Trains and boats and planes

Nov 15, 2002 10:32

The firemen are on strike at the moment, which is bringing some measure of chaos to the capital. About a hundred tube train drivers also failed to turn up this morning, citing “safety issues”.
I’m in two minds about this. On one hand, £30,000 - the amount the firemen want to be earning - doesn’t seem an unreasonable amount for a job where your life is on the line. Some “commentators” are saying that as there is a constant steam of people wanting to join the fire service, the wage doesn’t have to be that high, citing, of course, the Janus-faced twins of supply and demand. Strangely, the people who put this argument forward - usually newspater columnists and editors - never seem to want to apply the same rule to their own situation. After all, there’s an endless queue of people wanting to be journalists, so why no lower their salaries too?

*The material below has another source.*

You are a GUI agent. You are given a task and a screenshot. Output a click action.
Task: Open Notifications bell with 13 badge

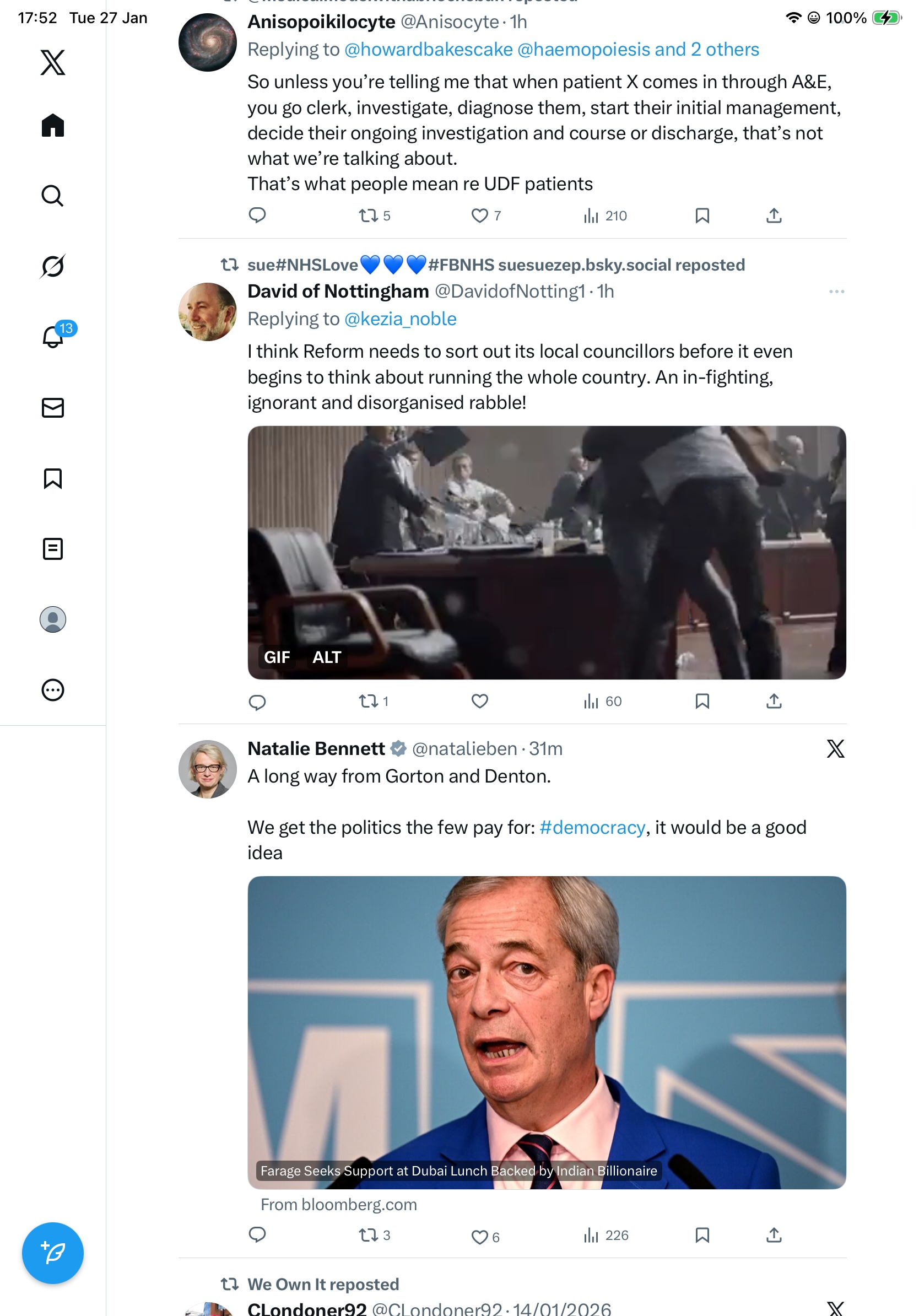53,337
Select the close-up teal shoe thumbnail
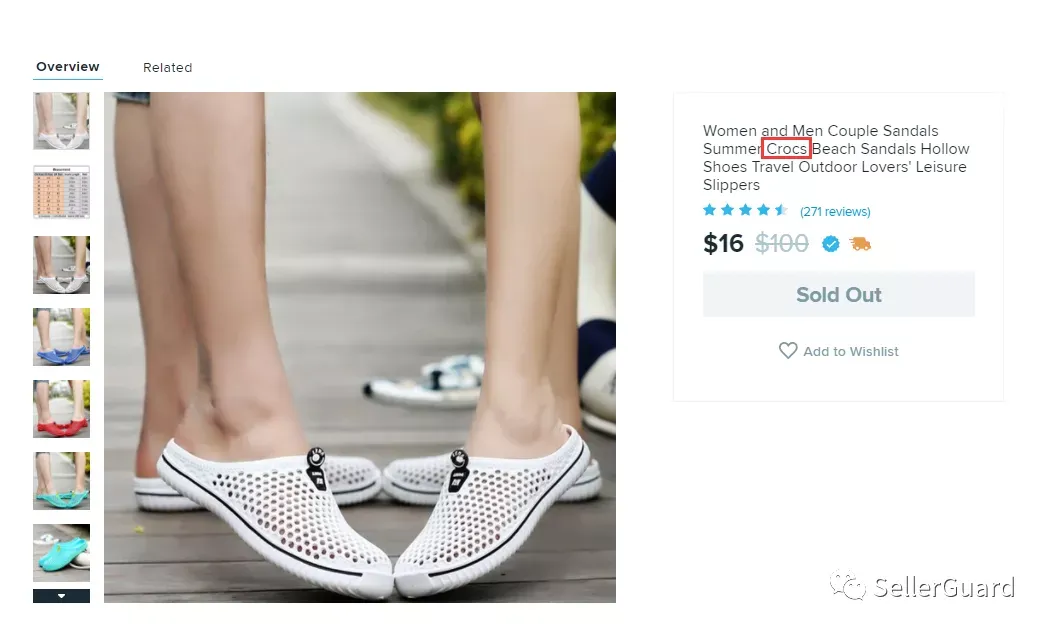Image resolution: width=1049 pixels, height=630 pixels. point(62,552)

However, the problem for the firemen is that they can’t win by going on strike. They rely for pressure on public sympathy, and the strike only robs them of that. What’s more, the government is very serious about facing down the unions, and, as it knows that the firemen can’t win, will face them down. The fact that the so-called “independent” review of their wages (reviewed by someone appointed “independently” by the government, that is) came up with an offer that’s both derisory and virtually the same as that already offered is no coincidence. The government wants - and, in order to appease the Daily Mail, needs - to have a showdown.
So if they can’t win, what can they do? I believe this is one of those rare cases where collective action itself cannot win the day. What they need to do is be more imaginative with their industrial action, and with the way they market themselves as a group. Take out a newspaper ad, as an “open letter to Tony Blair” pushing their case - and signed by a hundred people who’s lives have been saved by a fireman. Keep the drip drip drip of publicity out there, constantly, until it becomes an issue that even the Tories can see is a vote winner. Campaign for a memorial to every fireman that’s died in service, to remind people how dangerous a job it is - a memorial on the scale of the Cenotaph. But avoid conflict at all costs, because conflict is the only situation when they can actually lose. It may take five years to get them on the right salaries - but, ultimately, they would get what they want.
What all that takes, though, is imagination, which is a quality in short supply in the unions (and, to be fair, in the government too).